The founders also acknowledged learning the "bitter lesson"—the principle from machine learning research that scale and compute consistently outperform algorithmic cleverness—twice over: once when their multi-agent approach topped SWE-Bench Lite, and again when test-time scaling produced their Verified SOTA result.^[27] In their own words: "We at CodeStory are surprised and amazed at this learning. The surprise comes from the fact that for the better half of this year, we figured algorithmic smartness would yield better results."^[28] The irony is that the same lesson applies to their business: scale—of capital, of users, of distribution—beats algorithmic cleverness in markets as well as in machine learning.

Key Lessons

Benchmark leadership is not a business. CodeStory held the #1 position on SWE-Bench Lite for four months and achieved SOTA on SWE-Bench Verified weeks before shutdown. Neither result translated into measurable commercial traction. In markets where the underlying technology is improving rapidly, benchmark positions turn over faster than sales cycles close. Technical credibility is a necessary but insufficient condition for building a software business.

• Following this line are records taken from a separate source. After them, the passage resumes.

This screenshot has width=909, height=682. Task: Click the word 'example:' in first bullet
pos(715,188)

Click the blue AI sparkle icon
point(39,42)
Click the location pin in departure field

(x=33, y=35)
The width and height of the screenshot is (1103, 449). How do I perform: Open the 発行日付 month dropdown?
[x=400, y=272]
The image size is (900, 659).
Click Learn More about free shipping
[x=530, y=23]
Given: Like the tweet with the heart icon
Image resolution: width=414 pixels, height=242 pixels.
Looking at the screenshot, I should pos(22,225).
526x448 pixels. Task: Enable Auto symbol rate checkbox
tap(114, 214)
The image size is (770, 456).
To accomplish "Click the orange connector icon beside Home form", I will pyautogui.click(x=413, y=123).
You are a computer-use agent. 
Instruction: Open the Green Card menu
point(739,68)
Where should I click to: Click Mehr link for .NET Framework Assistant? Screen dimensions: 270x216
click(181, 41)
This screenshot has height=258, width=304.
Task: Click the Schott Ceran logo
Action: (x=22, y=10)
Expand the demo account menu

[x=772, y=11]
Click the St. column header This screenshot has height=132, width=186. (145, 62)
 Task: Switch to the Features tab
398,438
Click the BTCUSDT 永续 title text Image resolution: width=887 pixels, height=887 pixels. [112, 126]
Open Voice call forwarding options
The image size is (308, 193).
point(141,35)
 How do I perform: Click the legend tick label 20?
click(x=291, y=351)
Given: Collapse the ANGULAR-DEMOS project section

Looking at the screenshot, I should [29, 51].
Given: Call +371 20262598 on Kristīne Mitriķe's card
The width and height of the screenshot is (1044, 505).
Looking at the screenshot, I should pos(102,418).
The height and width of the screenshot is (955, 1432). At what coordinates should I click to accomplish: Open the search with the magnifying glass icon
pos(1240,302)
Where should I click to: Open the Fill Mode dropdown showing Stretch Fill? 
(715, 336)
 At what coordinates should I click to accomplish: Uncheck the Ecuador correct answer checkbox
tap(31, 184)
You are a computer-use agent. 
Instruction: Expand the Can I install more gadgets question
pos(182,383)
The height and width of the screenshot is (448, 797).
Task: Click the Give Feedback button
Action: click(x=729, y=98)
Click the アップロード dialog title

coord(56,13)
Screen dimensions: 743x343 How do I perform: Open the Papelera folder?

Pivoting away from the commercially validated category is a high-risk bet that requires capital to survive. CodeStory's decision to abandon chat and autocomplete in February 2024 was technically motivated and arguably correct in its assessment of LLM capabilities. But chat and autocomplete were what the market was buying—as Cursor's growth demonstrated. Departing from a validated category requires enough runway to wait for the market to follow. With $500K in total funding and no follow-on capital, CodeStory did not have that runway.
Distribution is a product decision, not an afterthought. CodeStory's privacy-first local architecture was a genuine differentiator, but it also required developers to download and switch to an entirely new IDE—a high-friction adoption path. The late-stage experiment of porting to the VSCode extensions marketplace suggests the team recognized this problem, but the attempt came too late to change the trajectory. Cursor's growth, by contrast, was partly built on the familiarity of the VSCode interface and aggressive word-of-mouth among developers who could onboard in minutes.
In capital-intensive markets, the funding round is part of the product roadmap. The AI coding tools market in 2023–2025 required significant capital to compete: frontier model API costs, engineering headcount, and user acquisition all scaled with ambition. CodeStory operated on $500K against competitors raising tens and then hundreds of millions of dollars. The absence of a follow-on fundraise—whether by choice or circumstance—effectively capped the company's ability to execute on any of its technical advantages.
The "bitter lesson" applies to startups as well as to AI systems. The founders explicitly learned that scale beats algorithmic cleverness in machine learning. The same principle governed their competitive environment: Cursor's scale of capital, users, and distribution compounded faster than CodeStory's technical sophistication. Recognizing this lesson in the product domain earlier might have redirected energy toward growth and fundraising rather than successive technical pivots.